1、下载Spark安装包
官网网址:http://spark.apache.org/downloads.html
2、Spark安装过程
2.1、上传并解压缩
[potter@potter2 ~]$ tar -zxvf spark-2.3.0-bin-hadoop2.7.tgz -C apps/
2.2、修改配置文件
(1)进入配置文件所在目录
/home/potter/apps/spark-2.3.0-bin-hadoop2.7/conf
[potter@potter2 conf]$ ll
total 36
-rw-r--r-- 1 potter potter 996 Feb 23 03:42 docker.properties.template
-rw-r--r-- 1 potter potter 1105 Feb 23 03:42 fairscheduler.xml.template
-rw-r--r-- 1 potter potter 2025 Feb 23 03:42 log4j.properties.template
-rw-r--r-- 1 potter potter 7801 Feb 23 03:42 metrics.properties.template
-rw-r--r-- 1 potter potter 865 Feb 23 03:42 slaves.template
-rw-r--r-- 1 potter potter 1292 Feb 23 03:42 spark-defaults.conf.template
-rwxr-xr-x 1 potter potter 4221 Feb 23 03:42 spark-env.sh.template
(2)修改spark-env.sh文件
复制spark-env.sh.template,并重命名为spark-env.sh,并在文件最后添加配置内容
[potter@potter2 conf]$ cp spark-env.sh.template spark-env.sh
[potter@potter2 conf]$ vi spark-env.sh
export JAVA_HOME=/usr/local/java/jdk1.8.0_73
#export SCALA_HOME=/usr/share/scala
export HADOOP_HOME=/home/potter/apps/hadoop-2.7.5
export HADOOP_CONF_DIR=/home/potter/apps/hadoop-2.7.5/etc/hadoop
export SPARK_WORKER_MEMORY=500m
export SPARK_WORKER_CORES=1
export SPARK_DAEMON_JAVA_OPTS="-Dspark.deploy.recoveryMode=ZOOKEEPER -Dspark.deploy.zookeeper.url=potter2:2181,potter3:2181,potter4:2181,potter5:2181 -Dspark.deploy.zookeeper.dir=/spark"
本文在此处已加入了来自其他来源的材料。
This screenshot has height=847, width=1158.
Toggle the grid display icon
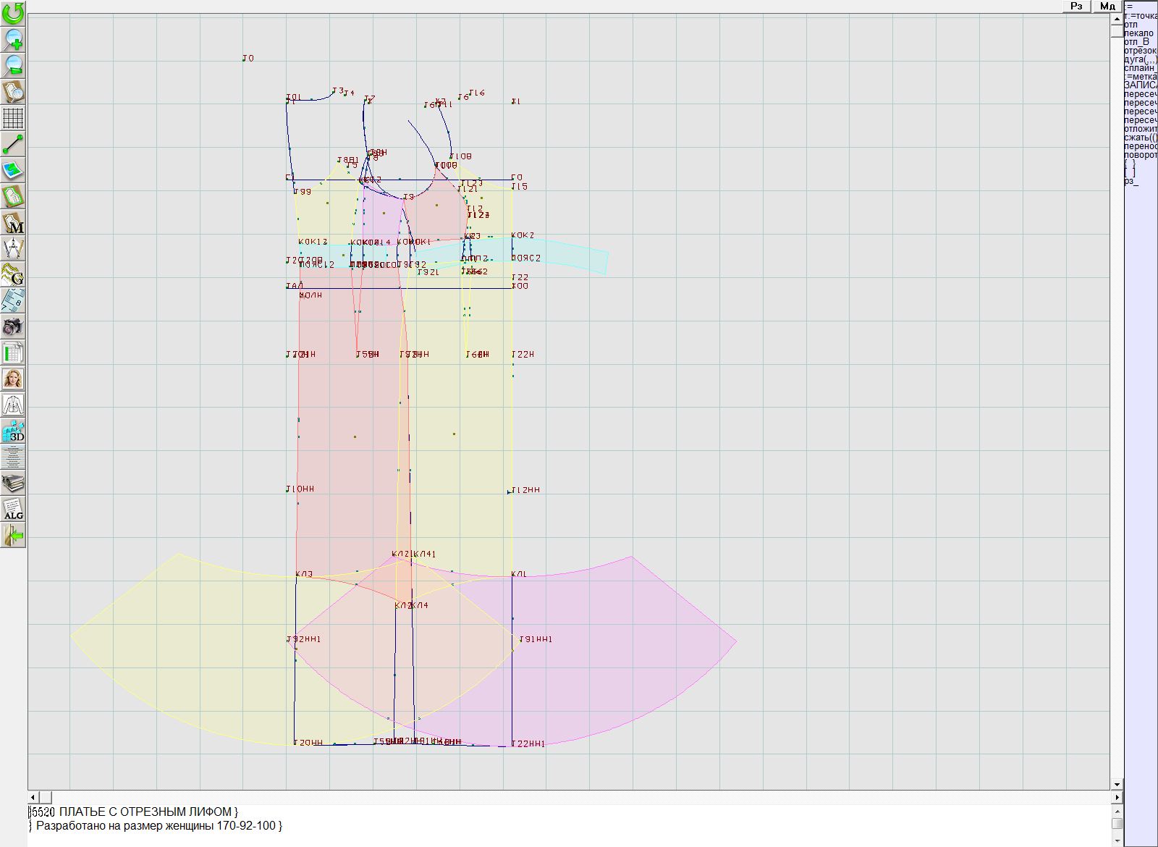13,118
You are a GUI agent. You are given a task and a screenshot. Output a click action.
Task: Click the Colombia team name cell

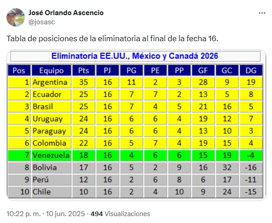[51, 143]
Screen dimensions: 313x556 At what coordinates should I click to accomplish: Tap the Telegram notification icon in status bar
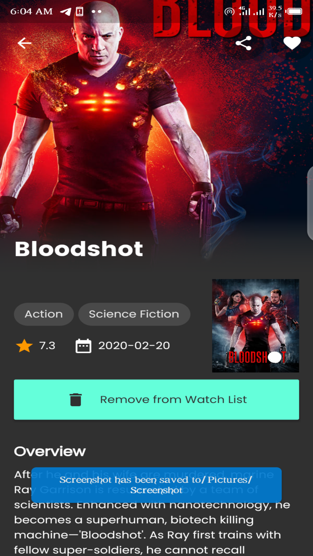point(65,12)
注: #export SPARK_MASTER_IP=hadoop1 这个配置要注释掉。 集群搭建时配置的spark参数可能和现在的不一样,主要是考虑个人电脑配置问题,如果memory配置太大,机器运行很慢。 说明: -Dspark.deploy.recoveryMode=ZOOKEEPER #说明整个集群状态是通过zookeeper来维护的,整个集群状态的恢复也是通过zookeeper来维护的。就是说用zookeeper做了spark的HA配置,Master(Active)挂掉的话,Master(standby)要想变成Master(Active)的话,Master(Standby)就要像zookeeper读取整个集群状态信息,然后进行恢复所有Worker和Driver的状态信息,和所有的Application状态信息; -Dspark.deploy.zookeeper.url=potter2:2181,potter3:2181,potter4:2181,potter5:2181#将所有配置了zookeeper,并且在这台机器上有可能做master(Active)的机器都配置进来;(我用了4台,就配置了4台) -Dspark.deploy.zookeeper.dir=/spark 这里的dir和zookeeper配置文件zoo.cfg中的dataDir的区别??? -Dspark.deploy.zookeeper.dir是保存spark的元数据,保存了spark的作业运行状态; zookeeper会保存spark集群的所有的状态信息,包括所有的Workers信息,所有的Applactions信息,所有的Driver信息,如果集群 |
(3)复制slaves.template变成slaves
[potter@potter2 conf]$ cp slaves.template slaves
[potter@potter2 conf]$ vi slaves
添加以下内容:
potter2
potter3
potter4
potter5
(4)将安装包分发给其他节点
[potter@potter2 apps]$ scp -r spark-2.3.0-bin-hadoop2.7/ potter3:$PWD
[potter@potter2 apps]$ scp -r spark-2.3.0-bin-hadoop2.7/ potter4:$PWD
[potter@potter2 apps]$ scp -r spark-2.3.0-bin-hadoop2.7/ potter5:$PWD
2.3、配置环境变量
[potter@potter2 ~]$ vi .bashrc
export SPARK_HOME=/home/potter/apps/spark-2.3.0-bin-hadoop2.7
export PATH=$PATH:$SPARK_HOME/bin
保存并使其立即生效
[potter@potter2 ~]$ source .bashrc
2.4、配置spark-defaults.conf
复制一个spark-defaults.conf文件
[potter@potter2 conf]$ cp spark-defaults.conf.template spark-defaults.conf
[potter@potter2 conf]$ vi spark-defaults.conf
# This is useful for setting default environmental settings.
# Example:
spark.master spark://potter2:7077,potter3:7077,potter4:7077,potter5:7077
# spark.eventLog.enabled true
# spark.eventLog.dir hdfs://namenode:8021/directory
# spark.serializer org.apache.spark.serializer.KryoSerializer
# spark.driver.memory 5g
# spark.executor.extraJavaOptions -XX:+PrintGCDetails -Dkey=value -Dnumbers="one two three"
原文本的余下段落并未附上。